[Saved entries]
* * *

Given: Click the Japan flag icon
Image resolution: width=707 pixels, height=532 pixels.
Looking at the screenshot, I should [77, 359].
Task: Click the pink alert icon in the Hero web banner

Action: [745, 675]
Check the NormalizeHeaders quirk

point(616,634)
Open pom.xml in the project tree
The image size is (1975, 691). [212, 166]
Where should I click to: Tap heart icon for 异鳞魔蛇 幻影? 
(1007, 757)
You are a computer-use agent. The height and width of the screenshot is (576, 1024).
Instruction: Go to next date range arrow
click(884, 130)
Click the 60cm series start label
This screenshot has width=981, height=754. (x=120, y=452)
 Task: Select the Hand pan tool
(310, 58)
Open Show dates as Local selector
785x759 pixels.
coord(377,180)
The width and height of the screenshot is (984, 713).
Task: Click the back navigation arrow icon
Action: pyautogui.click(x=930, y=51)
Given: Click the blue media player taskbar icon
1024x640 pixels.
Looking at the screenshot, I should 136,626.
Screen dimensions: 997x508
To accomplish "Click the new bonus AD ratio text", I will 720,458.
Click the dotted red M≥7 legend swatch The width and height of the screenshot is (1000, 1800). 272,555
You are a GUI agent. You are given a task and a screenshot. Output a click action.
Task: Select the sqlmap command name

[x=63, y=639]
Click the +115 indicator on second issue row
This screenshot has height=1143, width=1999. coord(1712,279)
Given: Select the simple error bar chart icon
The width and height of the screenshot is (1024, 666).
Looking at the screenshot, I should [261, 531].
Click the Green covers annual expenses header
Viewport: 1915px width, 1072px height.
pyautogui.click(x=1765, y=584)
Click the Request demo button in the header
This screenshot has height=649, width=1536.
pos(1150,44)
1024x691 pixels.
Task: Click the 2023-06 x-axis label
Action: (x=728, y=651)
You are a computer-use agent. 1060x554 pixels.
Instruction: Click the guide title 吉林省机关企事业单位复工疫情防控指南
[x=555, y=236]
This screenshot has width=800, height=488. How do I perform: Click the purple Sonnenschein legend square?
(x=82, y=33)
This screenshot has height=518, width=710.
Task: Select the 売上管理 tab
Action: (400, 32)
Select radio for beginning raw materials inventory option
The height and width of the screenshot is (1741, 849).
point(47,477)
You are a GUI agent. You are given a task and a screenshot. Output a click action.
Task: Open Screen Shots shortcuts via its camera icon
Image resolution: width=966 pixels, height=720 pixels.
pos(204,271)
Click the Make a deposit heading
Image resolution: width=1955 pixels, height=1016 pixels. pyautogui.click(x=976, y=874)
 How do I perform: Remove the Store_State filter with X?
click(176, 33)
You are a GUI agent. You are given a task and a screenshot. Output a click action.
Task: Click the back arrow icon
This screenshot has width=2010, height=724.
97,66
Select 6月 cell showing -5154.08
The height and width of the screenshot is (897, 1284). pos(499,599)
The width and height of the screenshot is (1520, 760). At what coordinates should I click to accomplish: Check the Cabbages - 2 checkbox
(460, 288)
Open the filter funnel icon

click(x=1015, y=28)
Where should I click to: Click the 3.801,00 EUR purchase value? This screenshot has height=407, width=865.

* * *

TASK TO CARRY OUT: Output, from the data above, the lines from the line with "Open pom.xml in the project tree" to the line with "Given: Select the simple error bar chart icon" exactly as they stand, both ends included and nothing else.

SOLUTION FOR THIS TASK:
Open pom.xml in the project tree
The image size is (1975, 691). [212, 166]
Where should I click to: Tap heart icon for 异鳞魔蛇 幻影? 
(1007, 757)
You are a computer-use agent. The height and width of the screenshot is (576, 1024).
Instruction: Go to next date range arrow
click(884, 130)
Click the 60cm series start label
This screenshot has width=981, height=754. (x=120, y=452)
 Task: Select the Hand pan tool
(310, 58)
Open Show dates as Local selector
785x759 pixels.
coord(377,180)
The width and height of the screenshot is (984, 713).
Task: Click the back navigation arrow icon
Action: pyautogui.click(x=930, y=51)
Given: Click the blue media player taskbar icon
1024x640 pixels.
Looking at the screenshot, I should 136,626.
Screen dimensions: 997x508
To accomplish "Click the new bonus AD ratio text", I will 720,458.
Click the dotted red M≥7 legend swatch The width and height of the screenshot is (1000, 1800). 272,555
You are a GUI agent. You are given a task and a screenshot. Output a click action.
Task: Select the sqlmap command name

[x=63, y=639]
Click the +115 indicator on second issue row
This screenshot has height=1143, width=1999. coord(1712,279)
Given: Select the simple error bar chart icon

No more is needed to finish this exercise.